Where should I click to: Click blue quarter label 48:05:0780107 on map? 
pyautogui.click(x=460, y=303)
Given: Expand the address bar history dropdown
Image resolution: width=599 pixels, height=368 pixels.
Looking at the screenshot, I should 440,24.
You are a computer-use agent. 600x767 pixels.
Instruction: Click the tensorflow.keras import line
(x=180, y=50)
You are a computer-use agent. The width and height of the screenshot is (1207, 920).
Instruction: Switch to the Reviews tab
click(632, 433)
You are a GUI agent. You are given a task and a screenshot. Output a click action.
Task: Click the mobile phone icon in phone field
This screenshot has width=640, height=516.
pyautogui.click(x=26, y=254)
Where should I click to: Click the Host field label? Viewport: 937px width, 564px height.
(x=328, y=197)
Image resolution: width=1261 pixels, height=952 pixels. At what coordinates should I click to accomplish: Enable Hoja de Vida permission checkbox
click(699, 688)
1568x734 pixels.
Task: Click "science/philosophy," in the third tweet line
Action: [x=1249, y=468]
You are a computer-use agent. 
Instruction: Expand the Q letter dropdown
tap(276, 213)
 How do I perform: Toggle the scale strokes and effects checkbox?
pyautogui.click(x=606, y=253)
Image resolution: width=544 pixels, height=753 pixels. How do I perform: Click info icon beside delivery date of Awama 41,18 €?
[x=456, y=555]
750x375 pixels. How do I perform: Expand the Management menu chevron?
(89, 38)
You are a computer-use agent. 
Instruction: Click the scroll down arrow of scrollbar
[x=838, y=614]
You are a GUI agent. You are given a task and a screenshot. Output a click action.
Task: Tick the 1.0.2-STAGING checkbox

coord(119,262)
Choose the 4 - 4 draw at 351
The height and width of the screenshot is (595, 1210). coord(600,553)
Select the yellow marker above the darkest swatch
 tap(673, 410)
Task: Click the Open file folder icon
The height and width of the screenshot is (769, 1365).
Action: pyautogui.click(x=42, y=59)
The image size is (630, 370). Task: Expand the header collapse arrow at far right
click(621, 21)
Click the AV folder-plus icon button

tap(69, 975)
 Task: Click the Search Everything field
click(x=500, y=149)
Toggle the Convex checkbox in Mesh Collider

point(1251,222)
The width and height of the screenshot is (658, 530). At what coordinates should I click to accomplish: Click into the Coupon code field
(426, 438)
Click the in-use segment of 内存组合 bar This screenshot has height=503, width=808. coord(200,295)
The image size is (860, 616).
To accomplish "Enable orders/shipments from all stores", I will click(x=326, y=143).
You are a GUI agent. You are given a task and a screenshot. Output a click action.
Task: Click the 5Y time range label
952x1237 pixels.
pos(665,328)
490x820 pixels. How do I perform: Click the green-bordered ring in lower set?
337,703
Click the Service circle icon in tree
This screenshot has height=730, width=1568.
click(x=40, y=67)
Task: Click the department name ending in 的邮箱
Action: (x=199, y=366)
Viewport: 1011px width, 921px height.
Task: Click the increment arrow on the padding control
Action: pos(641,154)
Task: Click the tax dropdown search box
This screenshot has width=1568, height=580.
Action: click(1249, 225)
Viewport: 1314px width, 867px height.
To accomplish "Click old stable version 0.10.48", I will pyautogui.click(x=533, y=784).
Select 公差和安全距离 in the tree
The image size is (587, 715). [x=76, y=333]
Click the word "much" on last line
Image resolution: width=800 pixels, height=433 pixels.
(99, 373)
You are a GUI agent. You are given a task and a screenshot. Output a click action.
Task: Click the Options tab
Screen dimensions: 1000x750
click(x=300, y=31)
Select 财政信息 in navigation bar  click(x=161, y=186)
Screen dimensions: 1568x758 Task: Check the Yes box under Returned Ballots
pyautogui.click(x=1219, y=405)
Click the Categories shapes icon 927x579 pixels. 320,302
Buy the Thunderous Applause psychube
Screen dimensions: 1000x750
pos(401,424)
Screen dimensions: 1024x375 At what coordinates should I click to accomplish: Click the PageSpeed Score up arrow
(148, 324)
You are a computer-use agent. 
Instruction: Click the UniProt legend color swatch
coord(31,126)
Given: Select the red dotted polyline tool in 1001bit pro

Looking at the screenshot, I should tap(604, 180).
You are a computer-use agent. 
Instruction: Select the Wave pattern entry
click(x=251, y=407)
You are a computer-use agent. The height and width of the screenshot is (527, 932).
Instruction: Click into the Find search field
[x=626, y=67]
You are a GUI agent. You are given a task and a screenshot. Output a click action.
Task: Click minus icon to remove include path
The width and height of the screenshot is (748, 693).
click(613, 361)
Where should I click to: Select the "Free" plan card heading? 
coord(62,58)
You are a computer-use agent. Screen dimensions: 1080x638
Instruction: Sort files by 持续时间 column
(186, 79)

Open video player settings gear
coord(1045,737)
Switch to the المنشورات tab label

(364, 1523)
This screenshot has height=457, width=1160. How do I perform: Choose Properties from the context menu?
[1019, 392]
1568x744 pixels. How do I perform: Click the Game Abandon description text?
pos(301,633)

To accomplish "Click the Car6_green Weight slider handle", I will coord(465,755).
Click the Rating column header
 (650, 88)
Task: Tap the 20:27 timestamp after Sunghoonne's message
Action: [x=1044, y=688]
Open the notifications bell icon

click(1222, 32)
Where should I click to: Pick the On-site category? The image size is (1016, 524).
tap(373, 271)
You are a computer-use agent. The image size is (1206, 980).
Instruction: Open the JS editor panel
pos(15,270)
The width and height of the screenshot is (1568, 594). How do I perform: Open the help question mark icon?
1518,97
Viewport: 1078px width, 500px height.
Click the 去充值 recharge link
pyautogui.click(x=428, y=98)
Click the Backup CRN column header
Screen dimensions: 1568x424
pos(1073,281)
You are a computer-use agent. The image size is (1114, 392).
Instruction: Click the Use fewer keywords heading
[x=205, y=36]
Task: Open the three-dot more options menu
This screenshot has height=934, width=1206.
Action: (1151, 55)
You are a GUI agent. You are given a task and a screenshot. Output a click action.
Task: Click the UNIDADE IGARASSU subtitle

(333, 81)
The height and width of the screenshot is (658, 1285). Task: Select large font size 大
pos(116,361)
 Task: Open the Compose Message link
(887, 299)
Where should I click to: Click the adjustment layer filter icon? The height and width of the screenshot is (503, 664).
◇ ◇ ◇ ◇
> _WHAT THE EXERCISE ASKS_: Each line of the data should be reproduced exactly as it appears.

> _TASK RESULT_:
Where should I click to: Click blue quarter label 48:05:0780107 on map? 
pyautogui.click(x=460, y=303)
Given: Expand the address bar history dropdown
Image resolution: width=599 pixels, height=368 pixels.
Looking at the screenshot, I should 440,24.
You are a computer-use agent. 600x767 pixels.
Instruction: Click the tensorflow.keras import line
(x=180, y=50)
You are a computer-use agent. The width and height of the screenshot is (1207, 920).
Instruction: Switch to the Reviews tab
click(632, 433)
You are a GUI agent. You are given a task and a screenshot. Output a click action.
Task: Click the mobile phone icon in phone field
This screenshot has width=640, height=516.
pyautogui.click(x=26, y=254)
Where should I click to: Click the Host field label? Viewport: 937px width, 564px height.
(x=328, y=197)
Image resolution: width=1261 pixels, height=952 pixels. At what coordinates should I click to accomplish: Enable Hoja de Vida permission checkbox
click(699, 688)
1568x734 pixels.
Task: Click "science/philosophy," in the third tweet line
Action: [x=1249, y=468]
You are a computer-use agent. 
Instruction: Expand the Q letter dropdown
tap(276, 213)
 How do I perform: Toggle the scale strokes and effects checkbox?
pyautogui.click(x=606, y=253)
Image resolution: width=544 pixels, height=753 pixels. How do I perform: Click info icon beside delivery date of Awama 41,18 €?
[x=456, y=555]
750x375 pixels. How do I perform: Expand the Management menu chevron?
(89, 38)
You are a computer-use agent. 
Instruction: Click the scroll down arrow of scrollbar
[x=838, y=614]
You are a GUI agent. You are given a task and a screenshot. Output a click action.
Task: Tick the 1.0.2-STAGING checkbox

coord(119,262)
Choose the 4 - 4 draw at 351
The height and width of the screenshot is (595, 1210). coord(600,553)
Select the yellow marker above the darkest swatch
 tap(673, 410)
Task: Click the Open file folder icon
The height and width of the screenshot is (769, 1365).
Action: pyautogui.click(x=42, y=59)
The image size is (630, 370). Task: Expand the header collapse arrow at far right
click(621, 21)
Click the AV folder-plus icon button

tap(69, 975)
 Task: Click the Search Everything field
click(x=500, y=149)
Toggle the Convex checkbox in Mesh Collider

point(1251,222)
The width and height of the screenshot is (658, 530). At what coordinates should I click to accomplish: Click into the Coupon code field
(426, 438)
Click the in-use segment of 内存组合 bar This screenshot has height=503, width=808. coord(200,295)
The image size is (860, 616).
To accomplish "Enable orders/shipments from all stores", I will click(x=326, y=143).
You are a GUI agent. You are given a task and a screenshot. Output a click action.
Task: Click the 5Y time range label
952x1237 pixels.
pos(665,328)
490x820 pixels. How do I perform: Click the green-bordered ring in lower set?
337,703
Click the Service circle icon in tree
This screenshot has height=730, width=1568.
click(x=40, y=67)
Task: Click the department name ending in 的邮箱
Action: (x=199, y=366)
Viewport: 1011px width, 921px height.
Task: Click the increment arrow on the padding control
Action: pos(641,154)
Task: Click the tax dropdown search box
This screenshot has width=1568, height=580.
Action: click(1249, 225)
Viewport: 1314px width, 867px height.
To accomplish "Click old stable version 0.10.48", I will pyautogui.click(x=533, y=784).
Select 公差和安全距离 in the tree
The image size is (587, 715). [x=76, y=333]
Click the word "much" on last line
Image resolution: width=800 pixels, height=433 pixels.
(99, 373)
You are a GUI agent. You are given a task and a screenshot. Output a click action.
Task: Click the Options tab
Screen dimensions: 1000x750
click(x=300, y=31)
Select 财政信息 in navigation bar  click(x=161, y=186)
Screen dimensions: 1568x758 Task: Check the Yes box under Returned Ballots
pyautogui.click(x=1219, y=405)
Click the Categories shapes icon 927x579 pixels. 320,302
Buy the Thunderous Applause psychube
Screen dimensions: 1000x750
pos(401,424)
Screen dimensions: 1024x375 At what coordinates should I click to accomplish: Click the PageSpeed Score up arrow
(148, 324)
You are a computer-use agent. 
Instruction: Click the UniProt legend color swatch
coord(31,126)
Given: Select the red dotted polyline tool in 1001bit pro

Looking at the screenshot, I should tap(604, 180).
You are a computer-use agent. 
Instruction: Select the Wave pattern entry
click(x=251, y=407)
You are a computer-use agent. The height and width of the screenshot is (527, 932).
Instruction: Click into the Find search field
[x=626, y=67]
You are a GUI agent. You are given a task and a screenshot. Output a click action.
Task: Click minus icon to remove include path
The width and height of the screenshot is (748, 693).
click(613, 361)
Where should I click to: Select the "Free" plan card heading? 
coord(62,58)
You are a computer-use agent. Screen dimensions: 1080x638
Instruction: Sort files by 持续时间 column
(186, 79)

Open video player settings gear
coord(1045,737)
Switch to the المنشورات tab label

(364, 1523)
This screenshot has height=457, width=1160. How do I perform: Choose Properties from the context menu?
[1019, 392]
1568x744 pixels. How do I perform: Click the Game Abandon description text?
pos(301,633)

To accomplish "Click the Car6_green Weight slider handle", I will coord(465,755).
Click the Rating column header
 (650, 88)
Task: Tap the 20:27 timestamp after Sunghoonne's message
Action: [x=1044, y=688]
Open the notifications bell icon

click(1222, 32)
Where should I click to: Pick the On-site category? The image size is (1016, 524).
tap(373, 271)
You are a computer-use agent. The image size is (1206, 980).
Instruction: Open the JS editor panel
pos(15,270)
The width and height of the screenshot is (1568, 594). How do I perform: Open the help question mark icon?
1518,97
Viewport: 1078px width, 500px height.
Click the 去充值 recharge link
pyautogui.click(x=428, y=98)
Click the Backup CRN column header
Screen dimensions: 1568x424
pos(1073,281)
You are a computer-use agent. The image size is (1114, 392).
Instruction: Click the Use fewer keywords heading
[x=205, y=36]
Task: Open the three-dot more options menu
This screenshot has height=934, width=1206.
Action: (1151, 55)
You are a GUI agent. You are given a task and a screenshot. Output a click action.
Task: Click the UNIDADE IGARASSU subtitle

(333, 81)
The height and width of the screenshot is (658, 1285). Task: Select large font size 大
pos(116,361)
 Task: Open the Compose Message link
(887, 299)
Where should I click to: Click the adjustment layer filter icon? The height and width of the screenshot is (503, 664).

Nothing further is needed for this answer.